(UPDATED AT 11:15 A.M.) The Federal Aviation Administration may allow the Huron County Airport to close temporarily to accommodate events at the neighboring raceway.
But first the agency wants the raceway to pony up.
In a letter sent last week to the Huron County Airport, the FAA suggested Summit Motorsports Park should pay the airport nearly $35,800 to use its runway during high-attendance days at the raceway.
The sporadic closures would ease the flow of traffic in and out of the raceway during five popular races.
The suggested price tag doesn’t include the costs of cleanup, repairs or staff who may be needed during the closure, FAA spokeswoman Stephanie Swann said.
The recommended payment represents the amount the county had contributed to the airport each year from 2006 through 2008.
It also covers the local match the airport needs to tap into half of the $600,000 in pre-approved federal funds the airport could receive for improvements.
Huron County commissioners were outraged by the letter, calling it inaccurate and full of hostile undertones.
Furthermore, the FAA appears to be overstepping its boundaries by telling a local business what to do, commissioners said.
Even the airport board’s president, Dennis Sokol, said the letter was disappointing.
According to the letter, the FAA initially considered recommending that Summit Motorsports Park charge its fans an extra $3 per ticket to pay for the inconvenience of closing the airport.
The FAA reached this decision after learning the raceway offered discounts of nearly $3 per ticket to its fans to entice them to send comments in support of the proposed closures, the FAA letter said.
Summit Motorsports Park did circulate a newsletter last month encouraging fans to write to the FAA during a public comment period on the issue.
The newsletter also publicized discounted rates for fans who purchased tickets early, but park president Bill Bader Jr. said the two announcements weren’t related.
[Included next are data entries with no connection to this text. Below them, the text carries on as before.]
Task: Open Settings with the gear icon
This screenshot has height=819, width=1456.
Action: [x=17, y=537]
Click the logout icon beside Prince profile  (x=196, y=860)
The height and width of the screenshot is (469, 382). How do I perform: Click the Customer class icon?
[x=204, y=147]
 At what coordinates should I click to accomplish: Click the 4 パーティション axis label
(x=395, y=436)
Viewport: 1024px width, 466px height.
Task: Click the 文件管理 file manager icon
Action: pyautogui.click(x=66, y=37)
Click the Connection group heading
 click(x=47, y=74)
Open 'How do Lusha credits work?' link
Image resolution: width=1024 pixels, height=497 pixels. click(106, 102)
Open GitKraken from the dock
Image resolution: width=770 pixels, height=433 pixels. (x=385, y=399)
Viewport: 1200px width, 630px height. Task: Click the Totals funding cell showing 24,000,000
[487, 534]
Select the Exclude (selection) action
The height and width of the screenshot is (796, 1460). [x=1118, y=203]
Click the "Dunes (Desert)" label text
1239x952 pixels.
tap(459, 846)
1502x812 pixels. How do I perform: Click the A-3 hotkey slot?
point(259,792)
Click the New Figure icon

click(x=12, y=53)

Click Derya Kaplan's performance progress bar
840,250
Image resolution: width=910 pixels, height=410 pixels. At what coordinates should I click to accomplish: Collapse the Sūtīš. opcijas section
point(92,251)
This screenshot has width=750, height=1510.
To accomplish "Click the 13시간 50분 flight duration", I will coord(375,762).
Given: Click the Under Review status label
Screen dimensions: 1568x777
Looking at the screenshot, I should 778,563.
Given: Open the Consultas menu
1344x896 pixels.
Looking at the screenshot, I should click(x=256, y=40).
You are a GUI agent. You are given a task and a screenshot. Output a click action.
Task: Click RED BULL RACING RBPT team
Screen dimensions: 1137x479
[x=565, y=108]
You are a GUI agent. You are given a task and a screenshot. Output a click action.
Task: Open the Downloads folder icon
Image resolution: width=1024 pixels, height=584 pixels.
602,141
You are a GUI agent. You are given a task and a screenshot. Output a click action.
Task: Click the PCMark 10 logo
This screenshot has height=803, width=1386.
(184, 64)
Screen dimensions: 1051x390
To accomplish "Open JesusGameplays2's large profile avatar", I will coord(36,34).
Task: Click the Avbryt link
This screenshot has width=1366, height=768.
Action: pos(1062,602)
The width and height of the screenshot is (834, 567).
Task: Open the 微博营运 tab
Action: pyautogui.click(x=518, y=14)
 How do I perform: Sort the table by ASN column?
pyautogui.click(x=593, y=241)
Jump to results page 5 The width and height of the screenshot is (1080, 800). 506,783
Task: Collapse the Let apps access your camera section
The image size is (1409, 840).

The park frequently offers special discounts to fans.
Most of the comments submitted to the FAA favored temporary closures of the airport, citing the major economic benefits to both the region and the airport. About 10 percent of roughly 400 comments opposed the closure altogether, according to the FAA.
Commissioner Larry Silcox said the FAA’s claim that Summit bribed its fans is only one of the letter’s inaccuracies.
The letter also included incorrect figures about the county’s contributions to the airport, he said. County records indicate commissioners contributed $20,000 per year to the airport from 2006 to 2008 — not $35,800 per year.
“For someone at the federal level to have inaccurate information is unacceptable,” commissioner Gary Bauer said.
No one from the FAA even contacted commissioners to verify the facts, he added.
Commissioners said they plan to appeal the letter and point out the inaccuracies.
They contacted U.S. Rep. Bob Latta’s office and also spoke to U.S. Sen. Rob Portman’s representative, who stopped by at Tuesday’s meeting.
Sokol said he was also frustrated by the FAA’s response.
The FAA took a similar position last year, Sokol said, which ultimately convinced Summit Motorsports Park not to use the airport for its major events.
Sokol plans to contact the region’s FAA program manager to see if the agency will allow any flexibility on the financial requirements.
In order for the FAA to approve the closure — regardless of the financial demands — the commissioners and the raceway must both submit a plan detailing the safety risks of closing the airport. The plan is due 30 days before the first racing event on May 14.